- Music: Patrick Flynn Sandra McKenzie
- Lyrics: Reg Livermore
- Book: Reg Livermore
- Productions: 1971 Sydney

= Lasseter (musical) =

Lasseter is an Australian musical with book and lyrics by Reg Livermore and music by Sandra McKenzie and Patrick Flynn. Described as a musical fable, it follows the spiritual journey of a disillusioned group of young people who leave the city and temptations of consumer society in search of a Utopia in the Australian outback. The title of the musical was inspired by the explorer Harold Bell Lasseter (but the musical is not about him).
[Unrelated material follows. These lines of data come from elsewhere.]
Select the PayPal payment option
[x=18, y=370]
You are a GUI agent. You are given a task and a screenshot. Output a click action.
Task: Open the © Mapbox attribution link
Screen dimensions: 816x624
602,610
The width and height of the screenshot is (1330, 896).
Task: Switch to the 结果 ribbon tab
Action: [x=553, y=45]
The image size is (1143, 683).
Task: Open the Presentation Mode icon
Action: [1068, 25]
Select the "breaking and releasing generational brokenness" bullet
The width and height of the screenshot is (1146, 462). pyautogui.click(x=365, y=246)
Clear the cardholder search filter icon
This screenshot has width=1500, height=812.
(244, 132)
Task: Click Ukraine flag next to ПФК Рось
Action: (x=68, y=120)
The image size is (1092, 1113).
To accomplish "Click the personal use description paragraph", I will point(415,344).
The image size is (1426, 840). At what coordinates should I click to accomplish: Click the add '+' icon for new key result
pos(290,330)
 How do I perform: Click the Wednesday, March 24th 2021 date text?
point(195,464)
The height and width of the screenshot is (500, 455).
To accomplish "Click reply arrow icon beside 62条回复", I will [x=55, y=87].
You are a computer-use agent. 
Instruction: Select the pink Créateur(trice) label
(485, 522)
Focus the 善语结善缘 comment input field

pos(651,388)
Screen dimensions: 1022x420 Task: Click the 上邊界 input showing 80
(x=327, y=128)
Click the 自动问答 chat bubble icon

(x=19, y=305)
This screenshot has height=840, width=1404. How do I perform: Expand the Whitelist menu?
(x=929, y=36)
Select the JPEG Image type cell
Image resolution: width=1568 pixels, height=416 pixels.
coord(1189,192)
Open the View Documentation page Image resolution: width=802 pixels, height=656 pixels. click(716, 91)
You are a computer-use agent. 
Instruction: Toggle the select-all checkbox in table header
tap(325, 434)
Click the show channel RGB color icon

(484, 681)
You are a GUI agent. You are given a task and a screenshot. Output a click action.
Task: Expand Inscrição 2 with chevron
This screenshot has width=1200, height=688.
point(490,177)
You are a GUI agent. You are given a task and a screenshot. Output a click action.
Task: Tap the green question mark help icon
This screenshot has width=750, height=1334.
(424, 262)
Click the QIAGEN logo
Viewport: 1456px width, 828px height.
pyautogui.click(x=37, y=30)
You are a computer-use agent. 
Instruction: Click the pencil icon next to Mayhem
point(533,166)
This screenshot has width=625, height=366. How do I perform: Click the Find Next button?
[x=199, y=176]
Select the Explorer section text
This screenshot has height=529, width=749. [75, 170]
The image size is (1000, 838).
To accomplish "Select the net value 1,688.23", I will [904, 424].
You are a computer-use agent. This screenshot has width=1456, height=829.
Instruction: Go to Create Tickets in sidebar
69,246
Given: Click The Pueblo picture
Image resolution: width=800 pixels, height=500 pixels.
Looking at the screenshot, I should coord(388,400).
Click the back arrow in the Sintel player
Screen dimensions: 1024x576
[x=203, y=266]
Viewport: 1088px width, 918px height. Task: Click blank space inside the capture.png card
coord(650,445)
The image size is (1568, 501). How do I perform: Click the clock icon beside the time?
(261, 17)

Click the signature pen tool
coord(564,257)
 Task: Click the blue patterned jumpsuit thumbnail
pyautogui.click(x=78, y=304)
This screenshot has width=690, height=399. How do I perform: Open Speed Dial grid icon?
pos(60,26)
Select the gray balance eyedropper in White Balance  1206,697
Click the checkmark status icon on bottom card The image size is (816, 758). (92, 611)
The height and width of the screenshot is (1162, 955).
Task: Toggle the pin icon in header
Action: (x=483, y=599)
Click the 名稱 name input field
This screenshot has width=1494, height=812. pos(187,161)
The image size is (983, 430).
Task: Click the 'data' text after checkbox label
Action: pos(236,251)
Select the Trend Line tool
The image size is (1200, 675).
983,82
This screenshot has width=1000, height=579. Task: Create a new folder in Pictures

Reg Livermore later claimed the musical "didn't hit its mark (nobody's fault but my own I suppose; a script that was simultaneously earnest and ludicrous)."

== Development ==
Livermore, best known at that time as an actor, started working on Lasseter about the same time he joined the cast of the Australian production of Hair. It was the third musical written by Livermore, after West of the Black Stump (1964) and The Good Ship Walter Raleigh (1963).

The musical has an eclectic rock score in the style of Hair. Flynn and McKenzie were also involved in Hair as musical director and stage director respectively. Flynn described Lasseter as ""dramatic, but it has a lot of humor and doesn't take itself too seriously."

== Productions ==
Lasseter opened at the Parade Theatre in Sydney on 8 October 1971, produced by the Old Tote Theatre Company. The season finished on 6 November 1971. It was directed by Jim Sharman with choreography by Keith Bain, musical direction by Flynn and design by Brian Thomson. The production had a cast of 21 and five musicians. As well as Livermore, the cast included Jeannie Lewis, Drew Forsythe, Helen Morse, Garry McDonald and John Waters and a number of other notable Australian performers.

== Reception ==
Margaret Jones in the Sydney Morning Herald described the musical as "more of an all-out sensual attack than a theatrical production". She highlighted potential audience division: "If you think the rejection by youth of the values of a materialistic society is valid, and that peace, love and beauty are realisable ideals rather than impossible dreams, then Lasseter will touch you deeply. If you think the youth cult is ridiculous and drop-outs are only poseurs who will drop back in again as soon as they regain their senses, then you will find the play a load of old rubbish".

Livermore and Flynn would go on to create the musical Ned Kelly together.